On Wednesday, 12 November 2014 at 12:30:15 UTC, ketmar via
Digitalmars-d wrote:
On Wed, 12 Nov 2014 12:05:25 +0000
thedeemon via Digitalmars-d <[email protected]> wrote:
On Wednesday, 12 November 2014 at 11:05:11 UTC, ketmar via
Digitalmars-d wrote:
> 734003200
> address space" (yes, i'm on 32-bit system, GNU/Linux).
>
> the question is: am i doing something wrong here? how can i
> force GC to stop eating my address space and reuse what it
> already has?
Sure: just make the GC precise, not conservative. ;)

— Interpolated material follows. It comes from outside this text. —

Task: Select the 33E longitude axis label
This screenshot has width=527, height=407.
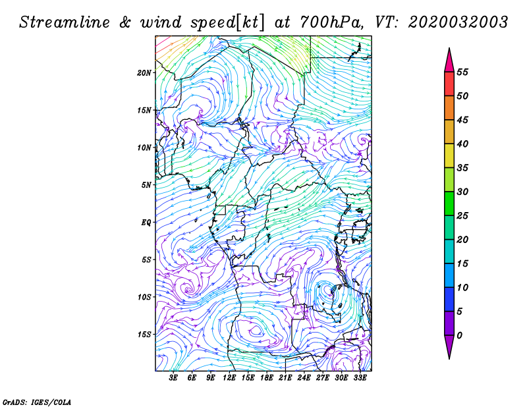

With current GC implementation and array this big chances of
having a word on the stack that looks like a pointer to it and
prevents it from being collected are almost 100%. Just don't
store big arrays in GC heap or switch to 64 bits where the
problem is not that bad since address space is much larger and
chances of false pointers are much smaller.

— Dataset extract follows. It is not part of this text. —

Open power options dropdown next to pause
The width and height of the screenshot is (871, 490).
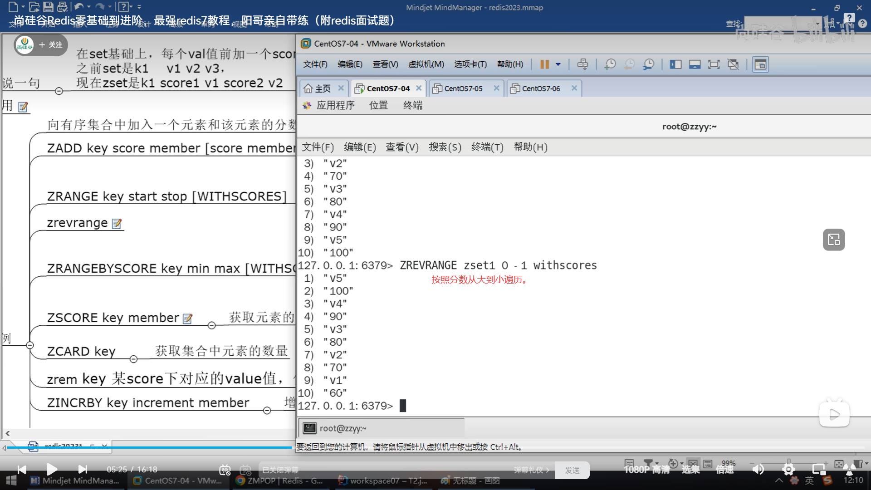click(558, 64)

but 'mkay, let's change the sample a little:
import core.memory;
import std.stdio;
void main () {
uint size = 1024*1024*300;
for (;;) {
auto buf = new ubyte[](size);
writefln("%s", size);
size += 1024*1024*100;
GC.free(GC.addrOf(buf.ptr));
buf = null;
GC.collect();
GC.minimize();
}
}
this shouldn't fail so soon, right? i'm freeing the memory,
so... it
still dying on 1,887,436,800. 1.7GB and that's all? this can't
be true,
i have 3GB of free RAM (with 1.2GB used) and 8GB of unused
swap. and
yes, it consumed all of the process address space again.
On Linux/x86 you have only 3 GB virtual address space, and this
has to include the program code + all loaded libraries too. Check
out /proc/<pid>/maps, to see where the dlls are loaded, and look
at the largest chunk of free space available. That is the
theoretical limit that could be allocated.